**Task statement:**
Transcribe the lines of the records below from the line containing "This screenshot has width=428, height=211." through the end of the records, omitting the pictures.

········

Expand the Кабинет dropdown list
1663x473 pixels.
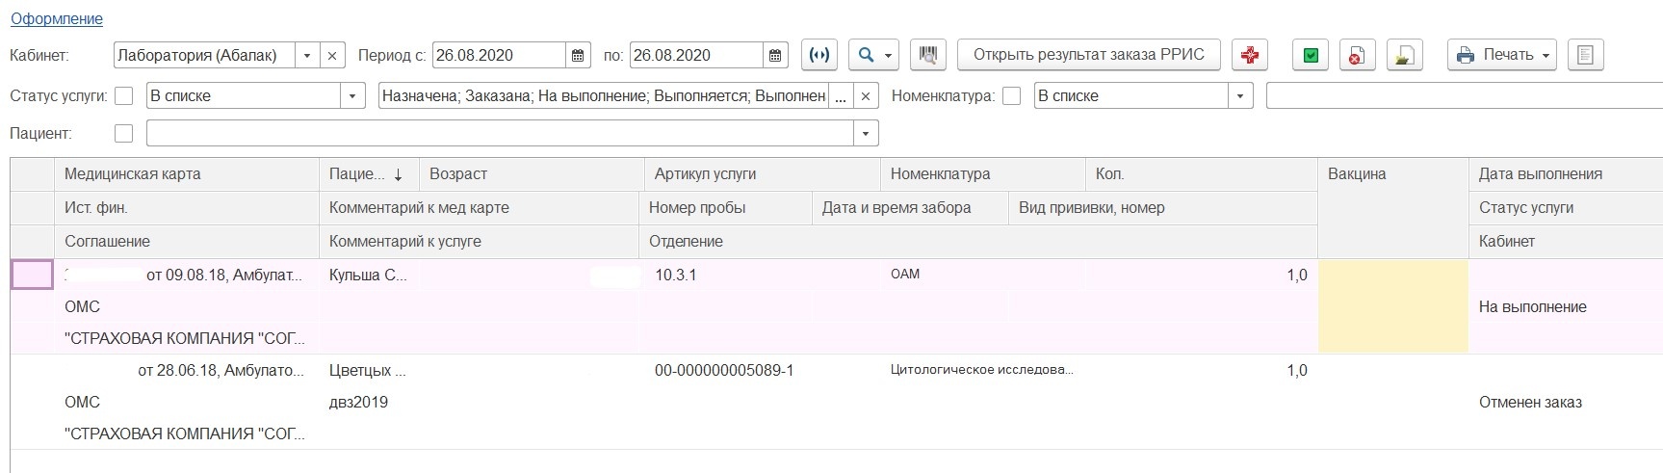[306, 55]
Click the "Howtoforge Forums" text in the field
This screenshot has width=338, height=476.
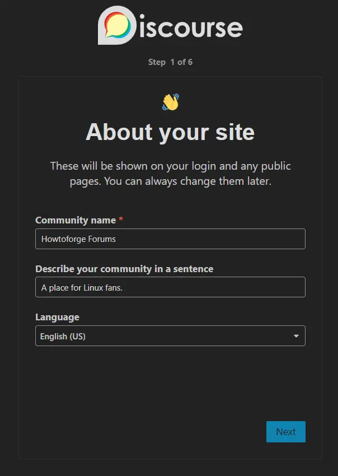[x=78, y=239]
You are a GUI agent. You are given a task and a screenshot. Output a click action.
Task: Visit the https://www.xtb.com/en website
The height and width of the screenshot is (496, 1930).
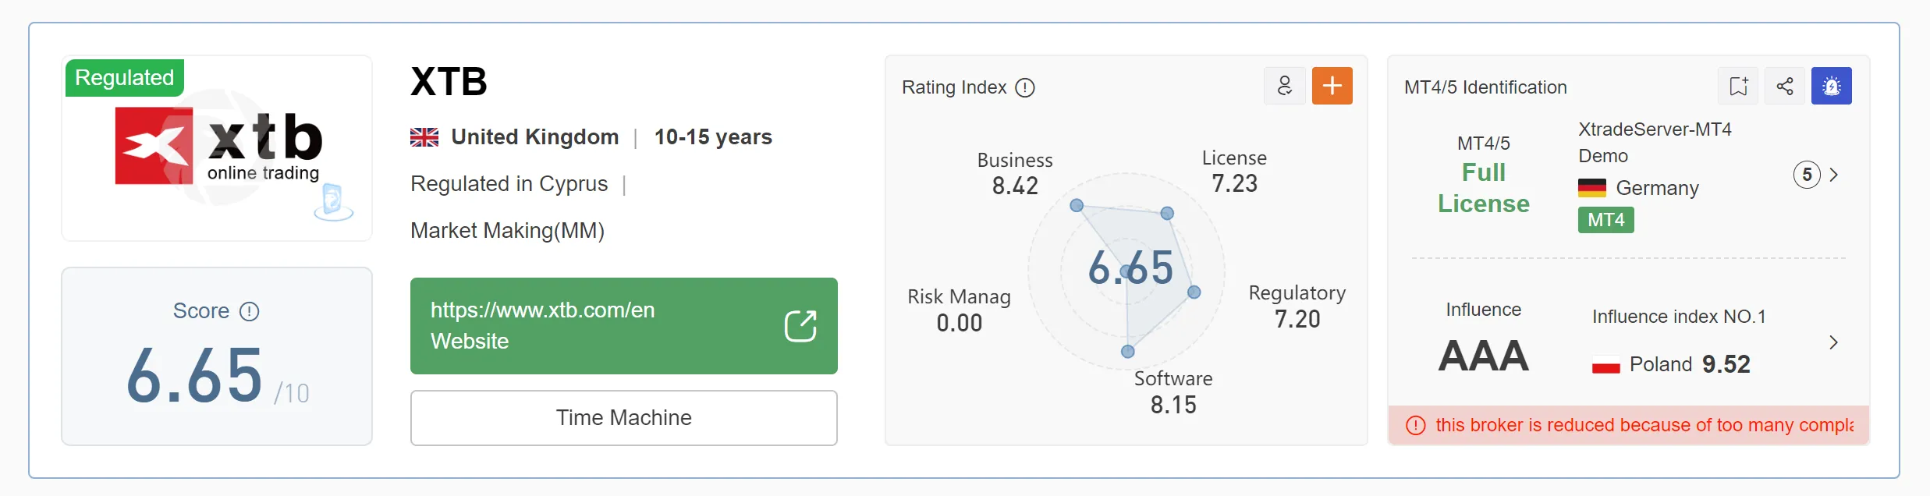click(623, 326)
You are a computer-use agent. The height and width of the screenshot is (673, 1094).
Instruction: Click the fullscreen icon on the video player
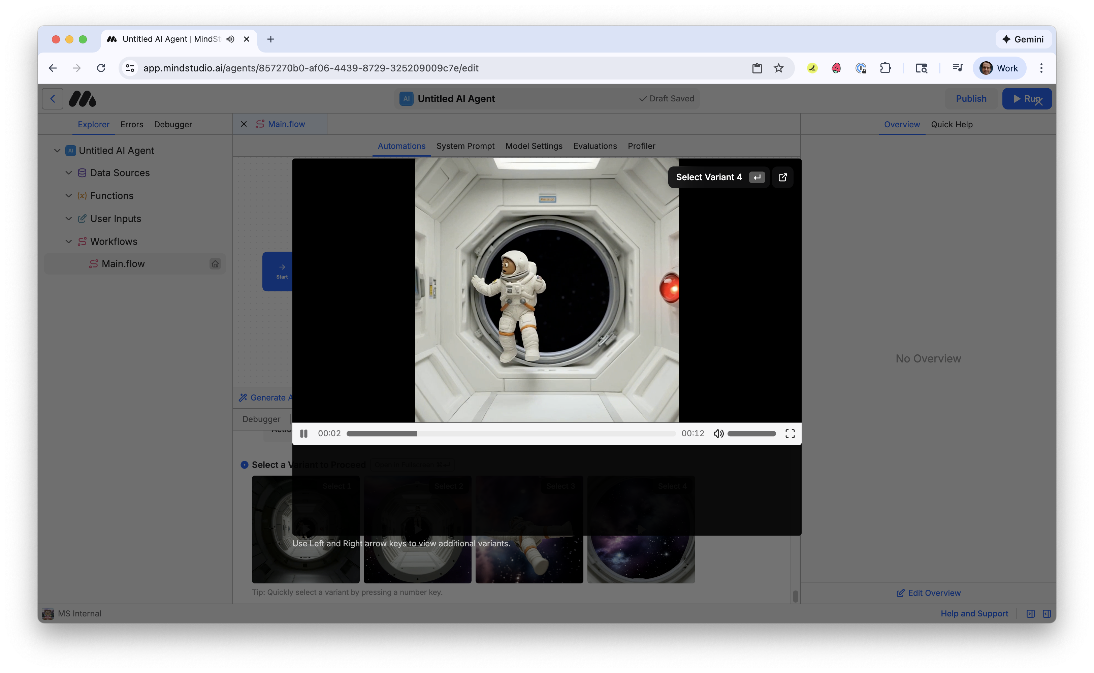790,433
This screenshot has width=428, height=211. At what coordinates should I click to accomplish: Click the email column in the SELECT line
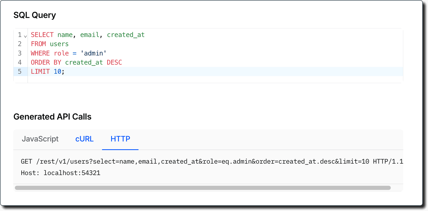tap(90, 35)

········

**Exercise response:**
This screenshot has width=428, height=211. At what coordinates should I click to accomplish: Click the email column in the SELECT line
tap(90, 35)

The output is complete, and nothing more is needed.